- WHAT THE TASK REQUIRES
The answer must be every entry, given again word for word.

- EXERCISE DATA

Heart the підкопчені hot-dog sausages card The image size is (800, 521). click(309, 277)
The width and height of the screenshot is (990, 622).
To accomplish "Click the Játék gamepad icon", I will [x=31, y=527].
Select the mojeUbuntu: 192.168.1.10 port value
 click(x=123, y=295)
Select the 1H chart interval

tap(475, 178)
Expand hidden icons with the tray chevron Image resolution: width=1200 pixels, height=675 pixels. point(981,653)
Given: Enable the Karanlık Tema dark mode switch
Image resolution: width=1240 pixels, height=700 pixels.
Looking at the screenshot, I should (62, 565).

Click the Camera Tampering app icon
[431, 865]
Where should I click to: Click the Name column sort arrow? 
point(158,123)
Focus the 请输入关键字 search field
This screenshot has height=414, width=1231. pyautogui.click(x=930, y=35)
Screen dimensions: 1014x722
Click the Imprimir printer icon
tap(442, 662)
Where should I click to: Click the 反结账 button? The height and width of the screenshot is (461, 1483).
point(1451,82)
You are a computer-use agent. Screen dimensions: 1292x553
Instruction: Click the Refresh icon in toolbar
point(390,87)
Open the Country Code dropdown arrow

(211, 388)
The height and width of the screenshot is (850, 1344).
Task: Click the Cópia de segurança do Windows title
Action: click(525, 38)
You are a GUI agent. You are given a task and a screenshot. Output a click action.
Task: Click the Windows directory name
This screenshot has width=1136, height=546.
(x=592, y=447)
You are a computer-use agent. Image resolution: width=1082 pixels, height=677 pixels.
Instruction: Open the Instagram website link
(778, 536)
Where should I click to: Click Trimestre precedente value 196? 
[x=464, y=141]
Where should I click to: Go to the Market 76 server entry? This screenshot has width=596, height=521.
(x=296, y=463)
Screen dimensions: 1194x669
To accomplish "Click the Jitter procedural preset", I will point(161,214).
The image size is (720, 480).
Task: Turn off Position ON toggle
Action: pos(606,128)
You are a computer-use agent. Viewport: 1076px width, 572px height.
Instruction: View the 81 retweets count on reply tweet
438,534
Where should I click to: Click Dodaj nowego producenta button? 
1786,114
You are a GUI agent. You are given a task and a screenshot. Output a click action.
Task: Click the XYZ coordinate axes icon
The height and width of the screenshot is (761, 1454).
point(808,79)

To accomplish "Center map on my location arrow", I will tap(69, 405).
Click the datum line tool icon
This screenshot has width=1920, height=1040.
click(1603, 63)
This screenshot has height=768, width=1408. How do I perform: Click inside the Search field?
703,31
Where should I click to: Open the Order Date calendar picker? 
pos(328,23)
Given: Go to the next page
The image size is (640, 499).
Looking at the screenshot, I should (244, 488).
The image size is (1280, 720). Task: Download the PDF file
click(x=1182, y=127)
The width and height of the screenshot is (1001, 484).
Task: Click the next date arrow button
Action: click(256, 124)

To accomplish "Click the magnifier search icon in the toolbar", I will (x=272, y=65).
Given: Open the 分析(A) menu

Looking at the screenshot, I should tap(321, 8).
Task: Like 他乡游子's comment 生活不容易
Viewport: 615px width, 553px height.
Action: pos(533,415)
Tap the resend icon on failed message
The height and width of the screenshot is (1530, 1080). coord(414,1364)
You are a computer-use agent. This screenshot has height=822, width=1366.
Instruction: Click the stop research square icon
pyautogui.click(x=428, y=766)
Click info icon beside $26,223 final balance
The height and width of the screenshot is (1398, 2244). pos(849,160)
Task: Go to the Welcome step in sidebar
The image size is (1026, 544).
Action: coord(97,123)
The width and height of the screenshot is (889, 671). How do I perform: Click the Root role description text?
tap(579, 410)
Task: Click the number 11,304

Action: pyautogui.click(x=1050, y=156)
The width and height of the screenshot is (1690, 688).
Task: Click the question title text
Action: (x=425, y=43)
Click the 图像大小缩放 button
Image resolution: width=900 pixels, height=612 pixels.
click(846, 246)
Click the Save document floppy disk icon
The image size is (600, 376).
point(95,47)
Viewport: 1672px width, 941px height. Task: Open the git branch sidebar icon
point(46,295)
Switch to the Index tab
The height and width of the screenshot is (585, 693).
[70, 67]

- ANSWER TO THIS EXERCISE
Heart the підкопчені hot-dog sausages card The image size is (800, 521). click(309, 277)
The width and height of the screenshot is (990, 622).
To accomplish "Click the Játék gamepad icon", I will [x=31, y=527].
Select the mojeUbuntu: 192.168.1.10 port value
 click(x=123, y=295)
Select the 1H chart interval

tap(475, 178)
Expand hidden icons with the tray chevron Image resolution: width=1200 pixels, height=675 pixels. point(981,653)
Given: Enable the Karanlık Tema dark mode switch
Image resolution: width=1240 pixels, height=700 pixels.
Looking at the screenshot, I should (62, 565).

Click the Camera Tampering app icon
[431, 865]
Where should I click to: Click the Name column sort arrow? 
point(158,123)
Focus the 请输入关键字 search field
This screenshot has height=414, width=1231. pyautogui.click(x=930, y=35)
Screen dimensions: 1014x722
Click the Imprimir printer icon
tap(442, 662)
Where should I click to: Click the 反结账 button? The height and width of the screenshot is (461, 1483).
point(1451,82)
You are a computer-use agent. Screen dimensions: 1292x553
Instruction: Click the Refresh icon in toolbar
point(390,87)
Open the Country Code dropdown arrow

(211, 388)
The height and width of the screenshot is (850, 1344).
Task: Click the Cópia de segurança do Windows title
Action: click(525, 38)
You are a GUI agent. You are given a task and a screenshot. Output a click action.
Task: Click the Windows directory name
This screenshot has width=1136, height=546.
(x=592, y=447)
You are a computer-use agent. Image resolution: width=1082 pixels, height=677 pixels.
Instruction: Open the Instagram website link
(778, 536)
Where should I click to: Click Trimestre precedente value 196? 
[x=464, y=141]
Where should I click to: Go to the Market 76 server entry? This screenshot has width=596, height=521.
(x=296, y=463)
Screen dimensions: 1194x669
To accomplish "Click the Jitter procedural preset", I will point(161,214).
The image size is (720, 480).
Task: Turn off Position ON toggle
Action: pos(606,128)
You are a computer-use agent. Viewport: 1076px width, 572px height.
Instruction: View the 81 retweets count on reply tweet
438,534
Where should I click to: Click Dodaj nowego producenta button? 
1786,114
You are a GUI agent. You are given a task and a screenshot. Output a click action.
Task: Click the XYZ coordinate axes icon
The height and width of the screenshot is (761, 1454).
point(808,79)

To accomplish "Center map on my location arrow", I will tap(69, 405).
Click the datum line tool icon
This screenshot has width=1920, height=1040.
click(1603, 63)
This screenshot has height=768, width=1408. How do I perform: Click inside the Search field?
703,31
Where should I click to: Open the Order Date calendar picker? 
pos(328,23)
Given: Go to the next page
The image size is (640, 499).
Looking at the screenshot, I should (244, 488).
The image size is (1280, 720). Task: Download the PDF file
click(x=1182, y=127)
The width and height of the screenshot is (1001, 484).
Task: Click the next date arrow button
Action: click(256, 124)

To accomplish "Click the magnifier search icon in the toolbar", I will (x=272, y=65).
Given: Open the 分析(A) menu

Looking at the screenshot, I should tap(321, 8).
Task: Like 他乡游子's comment 生活不容易
Viewport: 615px width, 553px height.
Action: pos(533,415)
Tap the resend icon on failed message
The height and width of the screenshot is (1530, 1080). coord(414,1364)
You are a computer-use agent. This screenshot has height=822, width=1366.
Instruction: Click the stop research square icon
pyautogui.click(x=428, y=766)
Click info icon beside $26,223 final balance
The height and width of the screenshot is (1398, 2244). pos(849,160)
Task: Go to the Welcome step in sidebar
The image size is (1026, 544).
Action: coord(97,123)
The width and height of the screenshot is (889, 671). How do I perform: Click the Root role description text?
tap(579, 410)
Task: Click the number 11,304

Action: pyautogui.click(x=1050, y=156)
The width and height of the screenshot is (1690, 688).
Task: Click the question title text
Action: (x=425, y=43)
Click the 图像大小缩放 button
Image resolution: width=900 pixels, height=612 pixels.
click(846, 246)
Click the Save document floppy disk icon
The image size is (600, 376).
point(95,47)
Viewport: 1672px width, 941px height. Task: Open the git branch sidebar icon
point(46,295)
Switch to the Index tab
The height and width of the screenshot is (585, 693).
[70, 67]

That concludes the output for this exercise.